▶ PASSAGE AFFICHÉ:
=-=-=
Russian Doll : nihilisme contemporain et complexité

Russian Doll est une série amusante et divertissante qui contourne les conventions. La série rit de tout et peigne le modèle urbain actuel pour se plonger plus tard dans la complexité des personnages. Avec un certain humour noir et un fonctionnement en boucle, on découvre une histoire qui va du rire au surnaturel.
Russian Doll : nihilisme contemporain et complexité
Leah Padalino

Rédigé et vérifié par critique de cinéma Leah Padalino.

Dernière mise à jour : 27 décembre, 2022

Russian Doll est l’un des derniers paris sur Netflix, une série mettant en vedette Natasha Lyonne qui fait également ses débuts en tant que comédienne aux côtés d’Amy Poehler et de Leslye Headland.

La série oscille entre satire, comédie et humour noir, mais elle aborde également des questions beaucoup plus profondes. La vérité est qu’après l’avoir vue, les sensations sont quelque peu étranges et déroutantes.

De courts épisodes qui gardent le rythme et fonctionnent en boucle attirent l’attention du spectateur. Lorsque vous regardez le premier épisode, vous ne savez pas si vous allez continuer ou non, si la bouche va perdurer ou encore si l’intrigue va prendre un tournant radical. Et c’est précisément ce qui vous invite à rester collé à l’écran : l’incertitude.
=-=-=
▶ Données de pointage sur captures d'écran et documents:
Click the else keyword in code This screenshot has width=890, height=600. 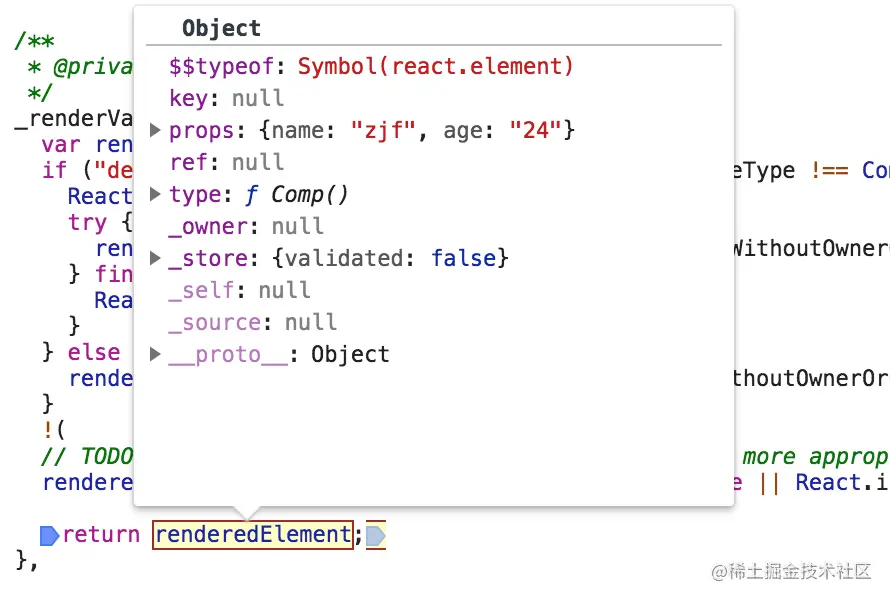(94, 352)
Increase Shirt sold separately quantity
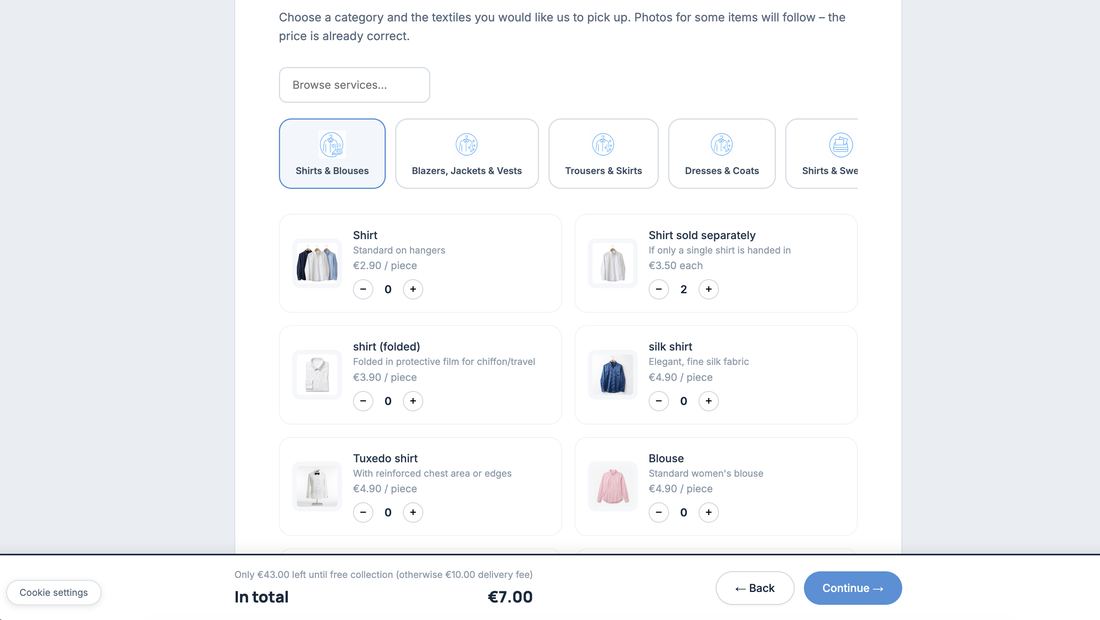Image resolution: width=1100 pixels, height=620 pixels. coord(709,289)
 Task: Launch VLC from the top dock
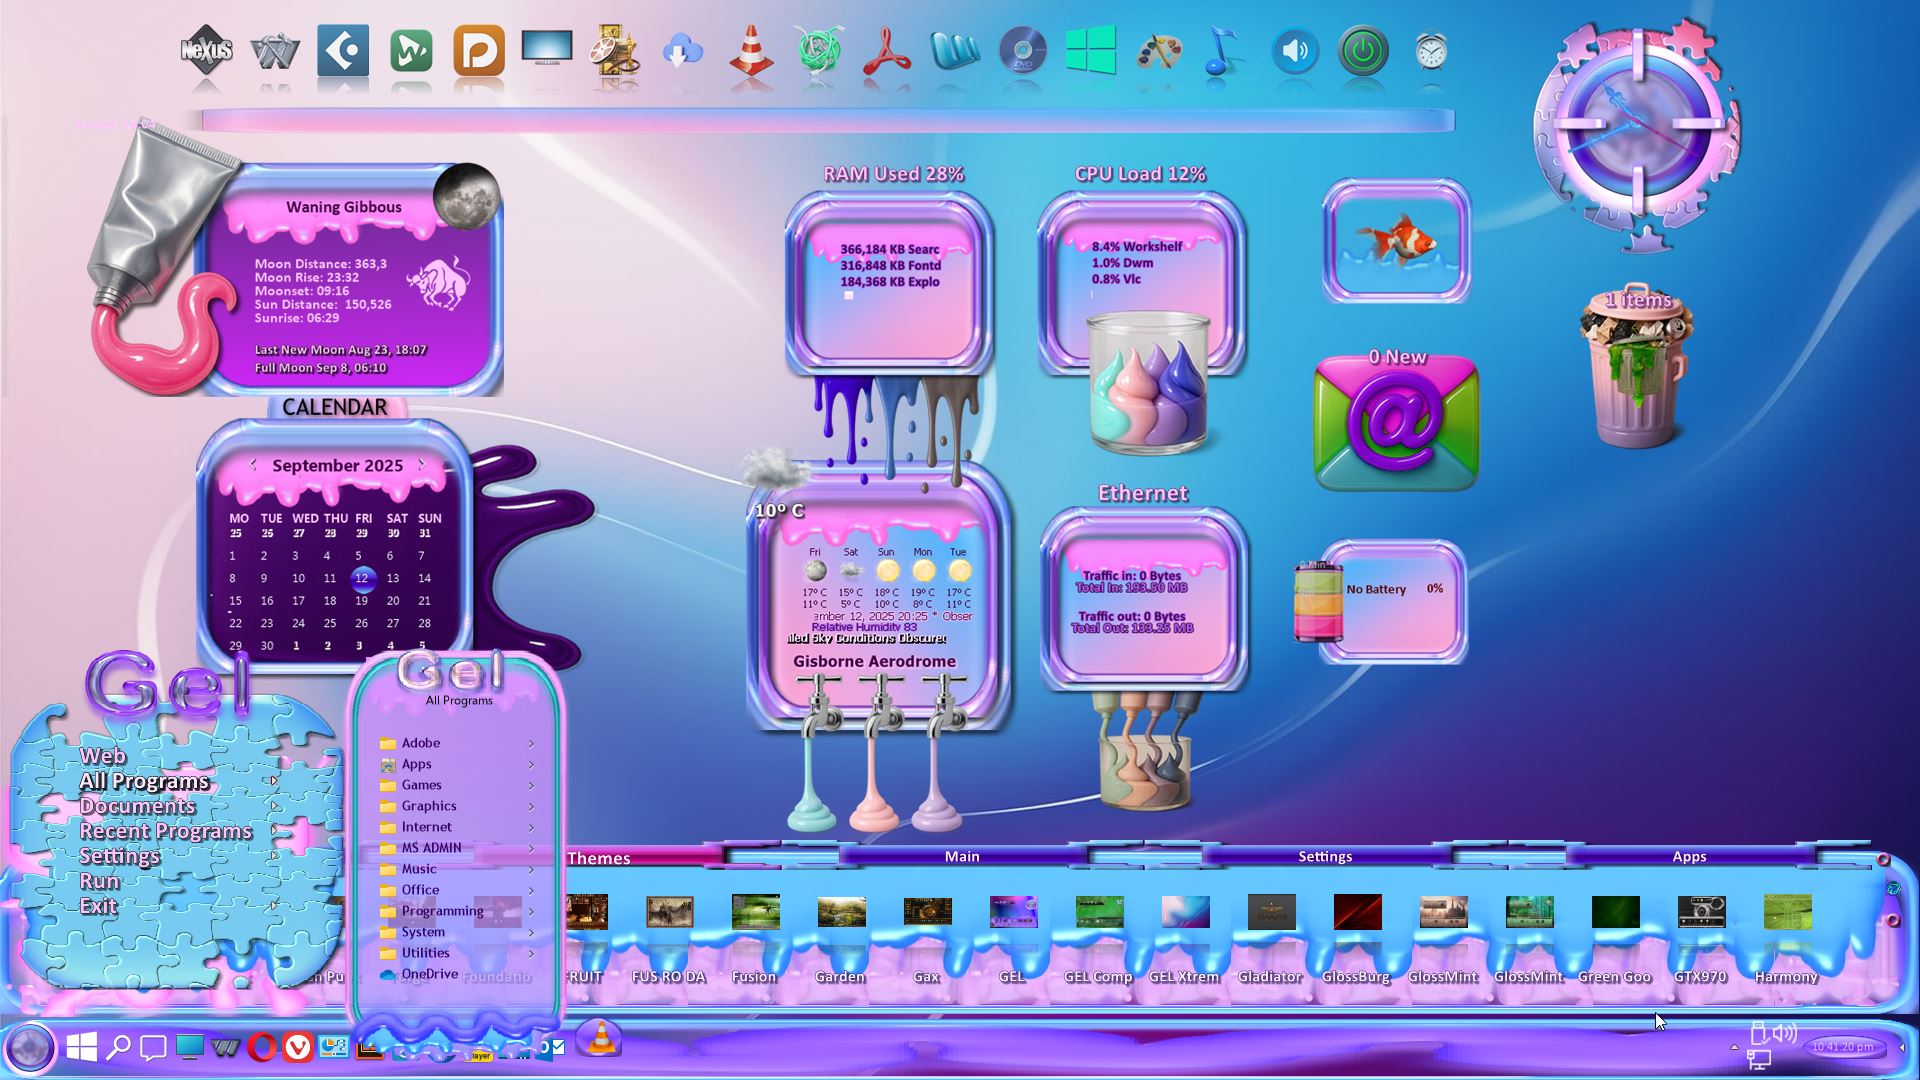coord(751,50)
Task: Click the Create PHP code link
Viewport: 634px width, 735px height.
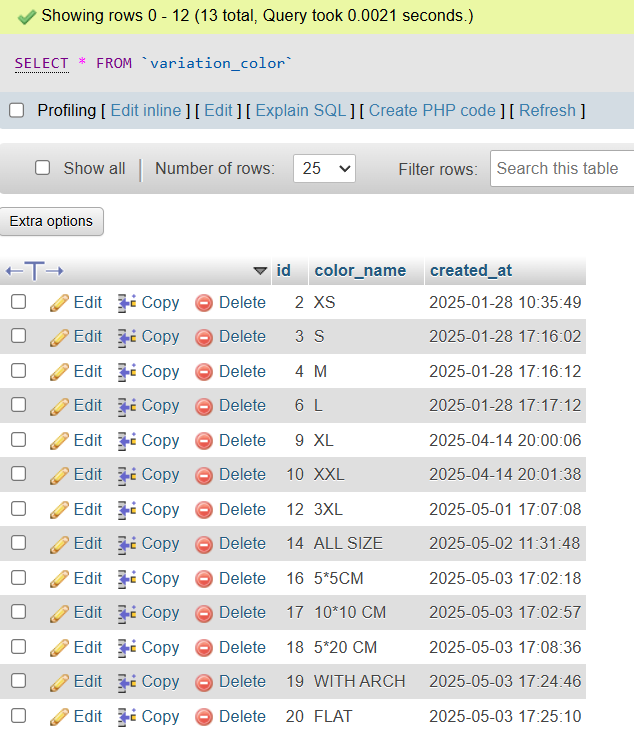Action: pos(432,111)
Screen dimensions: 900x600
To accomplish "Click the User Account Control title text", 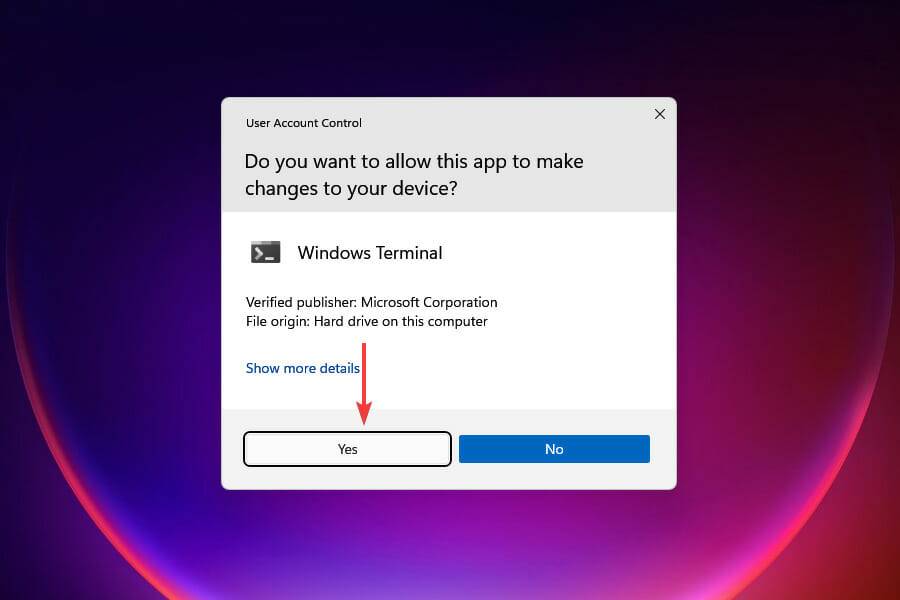I will click(x=304, y=123).
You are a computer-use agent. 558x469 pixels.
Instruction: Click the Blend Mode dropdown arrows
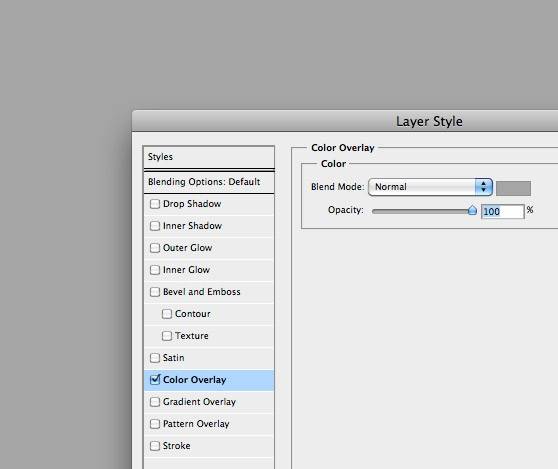(484, 187)
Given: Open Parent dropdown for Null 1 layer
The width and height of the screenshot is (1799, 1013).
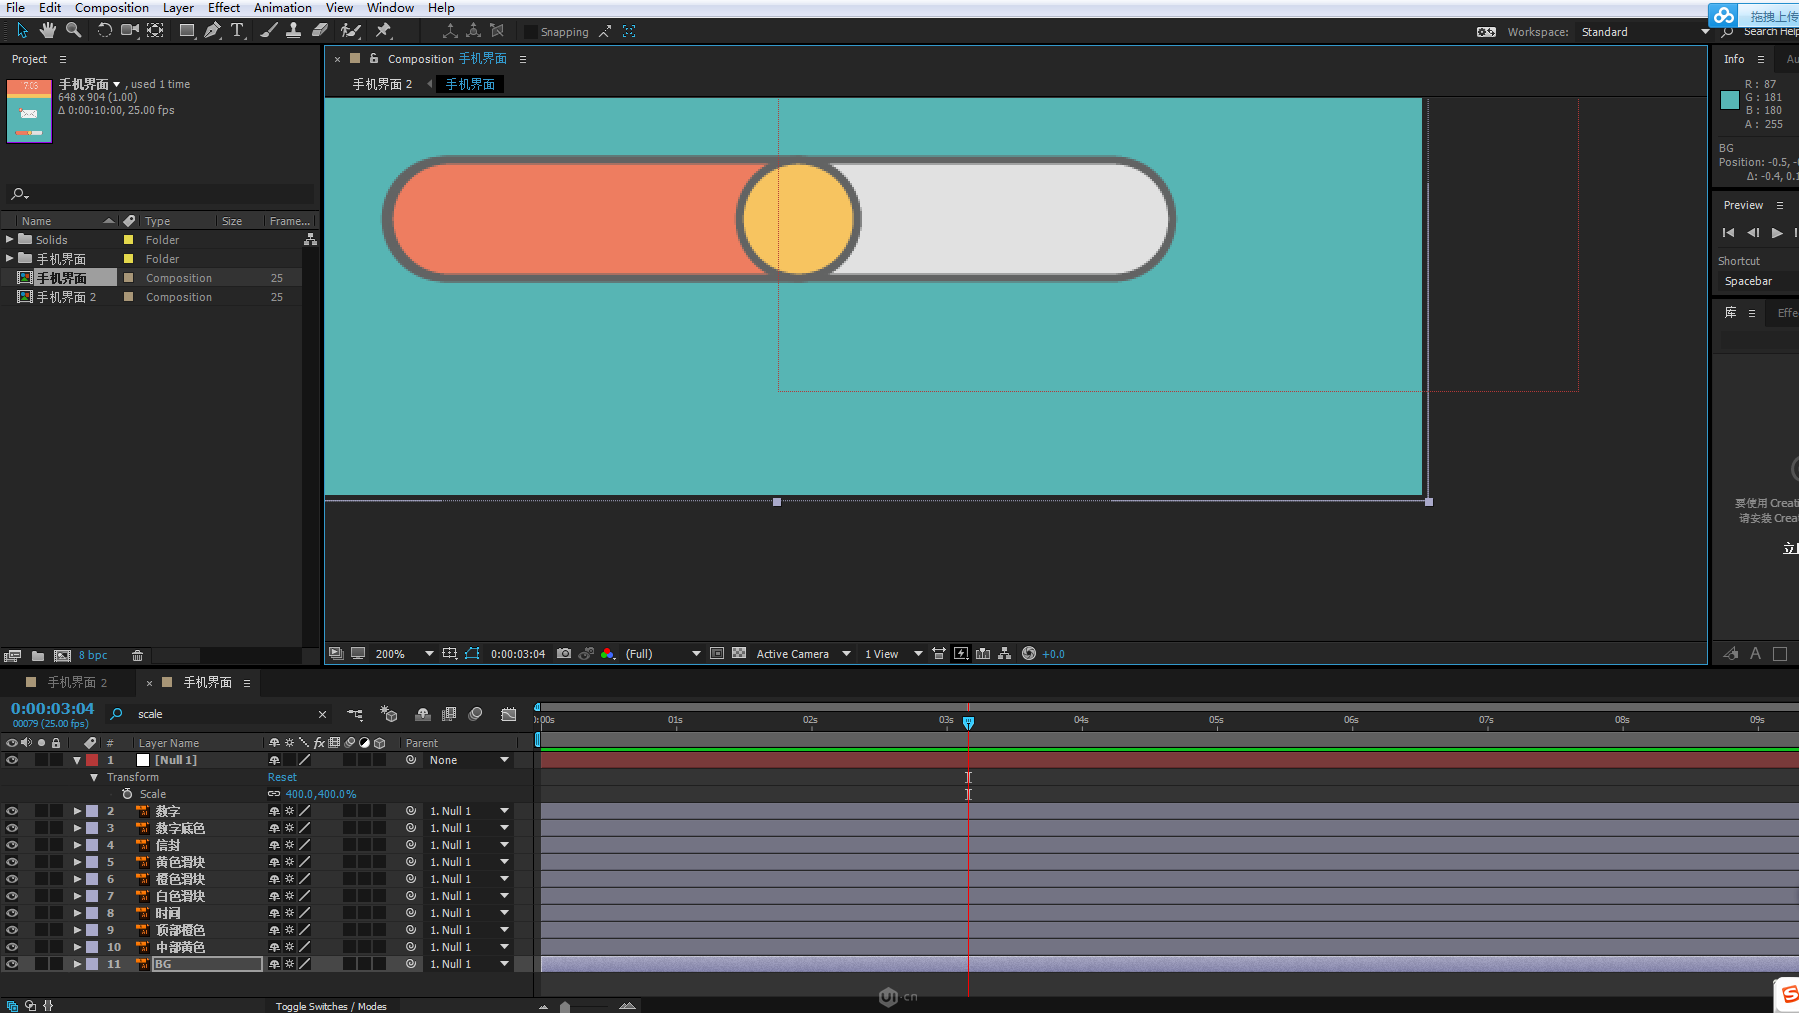Looking at the screenshot, I should pyautogui.click(x=504, y=760).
=-=-=
▶ PARTIES DE L'EXERCICE:
1. Reproduisez à l'identique le passage de l'article sur Russian Doll qui commence par « Dernière mise à » et va jusqu'à « l’écran : l’incertitude. ».
2. Reprenez l'article sur Russian Doll à l'endroit où il s'arrête et poursuivez-en la rédaction.

▶ CORRIGÉ DE L'EXERCICE:
1.
Dernière mise à jour : 27 décembre, 2022

Russian Doll est l’un des derniers paris sur Netflix, une série mettant en vedette Natasha Lyonne qui fait également ses débuts en tant que comédienne aux côtés d’Amy Poehler et de Leslye Headland.

La série oscille entre satire, comédie et humour noir, mais elle aborde également des questions beaucoup plus profondes. La vérité est qu’après l’avoir vue, les sensations sont quelque peu étranges et déroutantes.

De courts épisodes qui gardent le rythme et fonctionnent en boucle attirent l’attention du spectateur. Lorsque vous regardez le premier épisode, vous ne savez pas si vous allez continuer ou non, si la bouche va perdurer ou encore si l’intrigue va prendre un tournant radical. Et c’est précisément ce qui vous invite à rester collé à l’écran : l’incertitude.

2.
Nadia est une jeune New-Yorkaise qui vient d’avoir 36 ans. Elle est programmeuse, travaille dans le monde des jeux vidéo et a des problèmes de dépendance. Nous avons assisté à sa fête d’anniversaire, mais pas pour longtemps, Nadia décède subitement la même nuit.

Mais l’histoire ne s’arrête pas là, elle revient au point exact où tout avait commencé : sa fête d’anniversaire.

S’agit-il d’une boucle dans laquelle Nadia meurt et se relève constamment ? Oui, mais non, car Nadia se souvient qu’elle est décédée et fera face à diverses fins parallèles.

Malgré sa structure, la série révèle des informations et nous plonge dans différentes aventures en jouant constamment avec nos doutes. Dan le cadre d’une fête interminable et pleine d’humour, Russian Doll nous présente une aventure intéressante entre la vie et la mort.

Russian Doll : caractériser une société

Bien que sa promotion n’ait pas été l’une des plus remarquables, la vérité est que la série a déjà connu les applaudissements des critiques. Sur le site Rotten Tomatoes, chargé de collecter certaines des critiques les plus pertinentes, Russian Doll est déjà proche de 100 % d’approbation, un chiffre plus que significatif.

Russian Doll est un pari risqué qui s’inspire du surnaturel pour dessiner une réalité. La série se passe à New York, une ville emblématique qui a servi et sert de décor à d’innombrables séries et films.

Le modèle urbain, cosmopolite et une jeunesse tardive au pouvoir d’achat fort semble parfaitement s’intégrer dans cette ville. Et pour résider dans une ville comme New York, il faut plus qu’un emploi stable.

La “bohème” actuelle ne vit plus dans des appartements bon marché où vivent différents artistes. Maintenant, la créativité passe par d’autres endroits comme Internet ou les jeux vidéo. Et les excentricités, en quelque sorte, répondent à la consommation.

Cela peut être assez contradictoire. Cependant, ce que nous voyons dans la série répond à ce nouveau modèle de vie.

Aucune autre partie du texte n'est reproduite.